▸ **Work instructions**
In full and unchanged, output the entries that follow.

(Collected data)
_ _ _

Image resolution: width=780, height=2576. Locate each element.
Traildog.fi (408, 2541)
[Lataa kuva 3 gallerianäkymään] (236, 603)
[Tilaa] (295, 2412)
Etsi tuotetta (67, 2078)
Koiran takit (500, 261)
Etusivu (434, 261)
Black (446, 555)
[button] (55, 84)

_ _ _

▸ **Exercise answer**
Image resolution: width=780, height=2576. Locate each element.
Traildog.fi (408, 2541)
[Lataa kuva 3 gallerianäkymään] (236, 603)
[Tilaa] (295, 2412)
Etsi tuotetta (67, 2078)
Koiran takit (500, 261)
Etusivu (434, 261)
Black (446, 555)
[button] (55, 84)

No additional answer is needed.